■ Brief
Top to bottom, output the entries that follow exactly.

===== Data records

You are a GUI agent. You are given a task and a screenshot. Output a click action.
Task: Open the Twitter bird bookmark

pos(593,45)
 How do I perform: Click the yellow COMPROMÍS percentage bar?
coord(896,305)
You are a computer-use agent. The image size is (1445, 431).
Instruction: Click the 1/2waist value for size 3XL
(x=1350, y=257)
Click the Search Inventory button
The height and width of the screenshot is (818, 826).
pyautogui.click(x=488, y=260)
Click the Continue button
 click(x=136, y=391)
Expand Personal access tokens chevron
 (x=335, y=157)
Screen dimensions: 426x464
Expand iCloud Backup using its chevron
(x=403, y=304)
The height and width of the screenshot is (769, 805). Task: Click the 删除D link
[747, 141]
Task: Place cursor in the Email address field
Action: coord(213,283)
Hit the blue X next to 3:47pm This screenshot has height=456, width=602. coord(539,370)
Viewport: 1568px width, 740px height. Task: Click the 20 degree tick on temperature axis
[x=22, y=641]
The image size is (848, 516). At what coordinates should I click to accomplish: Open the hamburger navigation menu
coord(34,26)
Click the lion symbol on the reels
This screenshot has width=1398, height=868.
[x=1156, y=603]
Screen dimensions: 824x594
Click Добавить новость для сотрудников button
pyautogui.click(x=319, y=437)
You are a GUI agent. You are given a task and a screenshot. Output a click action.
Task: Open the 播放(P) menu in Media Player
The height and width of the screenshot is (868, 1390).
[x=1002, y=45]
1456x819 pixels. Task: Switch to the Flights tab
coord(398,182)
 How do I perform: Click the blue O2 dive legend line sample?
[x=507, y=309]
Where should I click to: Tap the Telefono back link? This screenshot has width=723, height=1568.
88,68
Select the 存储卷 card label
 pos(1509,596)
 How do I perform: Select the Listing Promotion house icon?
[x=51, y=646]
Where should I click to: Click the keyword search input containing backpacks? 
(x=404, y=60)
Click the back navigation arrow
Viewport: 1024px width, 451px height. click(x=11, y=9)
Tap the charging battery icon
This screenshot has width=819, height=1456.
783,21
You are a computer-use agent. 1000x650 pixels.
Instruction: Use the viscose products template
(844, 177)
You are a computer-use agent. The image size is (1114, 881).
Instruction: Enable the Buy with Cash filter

==========

■ Written solution
You are a GUI agent. You are given a task and a screenshot. Output a click action.
Task: Open the Twitter bird bookmark

pos(593,45)
 How do I perform: Click the yellow COMPROMÍS percentage bar?
coord(896,305)
You are a computer-use agent. The image size is (1445, 431).
Instruction: Click the 1/2waist value for size 3XL
(x=1350, y=257)
Click the Search Inventory button
The height and width of the screenshot is (818, 826).
pyautogui.click(x=488, y=260)
Click the Continue button
 click(x=136, y=391)
Expand Personal access tokens chevron
 (x=335, y=157)
Screen dimensions: 426x464
Expand iCloud Backup using its chevron
(x=403, y=304)
The height and width of the screenshot is (769, 805). Task: Click the 删除D link
[747, 141]
Task: Place cursor in the Email address field
Action: coord(213,283)
Hit the blue X next to 3:47pm This screenshot has height=456, width=602. coord(539,370)
Viewport: 1568px width, 740px height. Task: Click the 20 degree tick on temperature axis
[x=22, y=641]
The image size is (848, 516). At what coordinates should I click to accomplish: Open the hamburger navigation menu
coord(34,26)
Click the lion symbol on the reels
This screenshot has width=1398, height=868.
[x=1156, y=603]
Screen dimensions: 824x594
Click Добавить новость для сотрудников button
pyautogui.click(x=319, y=437)
You are a GUI agent. You are given a task and a screenshot. Output a click action.
Task: Open the 播放(P) menu in Media Player
The height and width of the screenshot is (868, 1390).
[x=1002, y=45]
1456x819 pixels. Task: Switch to the Flights tab
coord(398,182)
 How do I perform: Click the blue O2 dive legend line sample?
[x=507, y=309]
Where should I click to: Tap the Telefono back link? This screenshot has width=723, height=1568.
88,68
Select the 存储卷 card label
 pos(1509,596)
 How do I perform: Select the Listing Promotion house icon?
[x=51, y=646]
Where should I click to: Click the keyword search input containing backpacks? 
(x=404, y=60)
Click the back navigation arrow
Viewport: 1024px width, 451px height. click(x=11, y=9)
Tap the charging battery icon
This screenshot has width=819, height=1456.
783,21
You are a computer-use agent. 1000x650 pixels.
Instruction: Use the viscose products template
(844, 177)
You are a computer-use agent. The image size is (1114, 881).
Instruction: Enable the Buy with Cash filter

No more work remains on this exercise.